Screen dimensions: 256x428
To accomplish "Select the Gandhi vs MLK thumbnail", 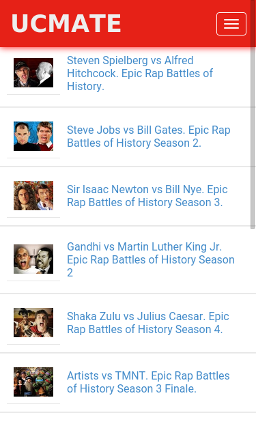I will (33, 259).
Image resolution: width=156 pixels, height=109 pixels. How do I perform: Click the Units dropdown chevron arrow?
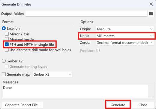(152, 36)
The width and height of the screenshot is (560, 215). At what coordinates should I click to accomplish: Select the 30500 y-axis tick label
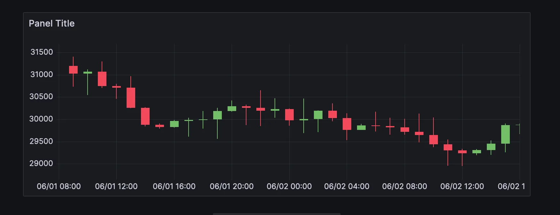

※

Reproduce exactly and only the lines from the "Image resolution: width=156" line to the last line of the records above. Do not carry over any pictures.

Image resolution: width=156 pixels, height=109 pixels. How do I perform: Click the Units dropdown chevron arrow?
(152, 36)
The width and height of the screenshot is (560, 215). At what coordinates should I click to accomplish: Select the 30500 y-axis tick label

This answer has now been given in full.